Pour apprendre à se connaître, il faut jouer au poker, c’est évident.
Toutes les gammes de bluff, de surenchère, de suivi prennent ainsi,
suivant les caractères, des allures différentes. Il y a par exemple des
poètes qui sont à table. Vous les voyez. Ils ne jouent pas
nécessairement mal, mais ils gèrent leur main de façon aléatoire.
Quant aux femmes, je me souviens qu’il y avait, quelquefois, une copine
à table. Je jouais quelques tours par correction, puis je demandais à
être remplacé. Sans être misogyne, il était impossible de jouer avec
elle. Je pouvais pratiquement calculer tout le monde, sauf une femme.
C’est comme s’il y avait eu un cheval à la table, ou une chaise.
C’était un être d’un autre monde, irrationnel, sujet à des humeurs tout
à fait hors d’atteinte : flambant à un moment, ne sachant plus rien à
un autre, prenant, ne prenant pas, suivant, ne suivant pas. On ne
comprenait pas. Quant à moi, je jouais ainsi : vite, bien, jamais
aléatoire. Et je jouais ce qu’on appelle béton, sans pratiquement
jamais me recaver , me renflouer. Jusqu’au jour où j’ai quand même tout
laissé sur un coup et où j’ai arrêté.
Comment ça s’est passé ?
C’était un coup où plusieurs mains sont montées très haut, il y avait
des jeux maîtres à droite et à gauche. J’ai été obligé de payer. Mais
n’importe quel joueur à ma place y aurait laissé son tapis. C’était un
concours de circonstances troublant.
Mais où était le plaisir
au poker ? Dans les poussées d’adrénaline ?
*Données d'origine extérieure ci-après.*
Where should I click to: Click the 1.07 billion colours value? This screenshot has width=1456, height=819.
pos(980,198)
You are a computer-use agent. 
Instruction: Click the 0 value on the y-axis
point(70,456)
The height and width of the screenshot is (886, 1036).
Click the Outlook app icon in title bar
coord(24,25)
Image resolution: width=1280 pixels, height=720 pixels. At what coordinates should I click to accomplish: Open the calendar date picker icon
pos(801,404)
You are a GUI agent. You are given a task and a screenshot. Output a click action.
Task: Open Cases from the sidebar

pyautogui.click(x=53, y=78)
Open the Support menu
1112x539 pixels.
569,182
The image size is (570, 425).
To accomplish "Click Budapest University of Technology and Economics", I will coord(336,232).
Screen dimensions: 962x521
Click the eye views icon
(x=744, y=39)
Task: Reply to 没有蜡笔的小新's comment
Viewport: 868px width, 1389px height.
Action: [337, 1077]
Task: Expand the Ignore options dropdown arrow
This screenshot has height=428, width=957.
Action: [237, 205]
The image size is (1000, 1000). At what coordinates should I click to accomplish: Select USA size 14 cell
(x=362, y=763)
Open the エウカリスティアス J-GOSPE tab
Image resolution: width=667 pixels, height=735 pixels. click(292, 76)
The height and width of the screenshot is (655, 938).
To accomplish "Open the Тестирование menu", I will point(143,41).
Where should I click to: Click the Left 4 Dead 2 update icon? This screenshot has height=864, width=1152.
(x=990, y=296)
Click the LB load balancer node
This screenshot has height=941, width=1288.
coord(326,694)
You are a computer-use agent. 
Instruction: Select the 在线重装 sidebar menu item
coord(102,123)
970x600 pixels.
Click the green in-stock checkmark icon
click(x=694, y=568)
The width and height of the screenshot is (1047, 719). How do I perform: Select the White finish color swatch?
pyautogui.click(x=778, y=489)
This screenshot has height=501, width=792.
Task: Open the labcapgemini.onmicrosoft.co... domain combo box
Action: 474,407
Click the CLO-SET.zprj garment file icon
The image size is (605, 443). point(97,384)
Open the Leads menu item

Oh non, il n’y a jamais eu de poussée d’adrénaline. Je suis
malheureusement un être très froid. Non, le plaisir, je le trouvais
plutôt dans un certain esthétisme arithmétique. Et puis le poker, c’est
comme la vénerie, un univers avec un vocabulaire particulier, des
rites, des règles, des coutumes. Ce sont des activités que je ne
pratique plus guère aujourd’hui, mais pour les mêmes raisons, j’ai
pénétré dans le monde de la sauvagine avec les gabions, les appeaux
Ainsi que celui du surf- casting et de la pêche à la mouche, où il y a
mille mouches différentes, plusieurs façons de les nouer, de les
présenter. Ce sont des univers à part, comme le poker. Néanmoins,
j’insiste, je n’aurais pas tout laissé sur une partie. J’étais plutôt
là en spectateur. Je n’avais pas la nature d’un joueur, même s’il m’est
arrivé d’aller à quelques tables plus importantes que celles de mes
amis, notamment sur la côte d’Azur, à Cannes. Dès que les premières
difficultés se sont présentées, j’ai laissé la place. En fait, ça
revient à ce que je disais précédemment sur le voyage et l’initiation.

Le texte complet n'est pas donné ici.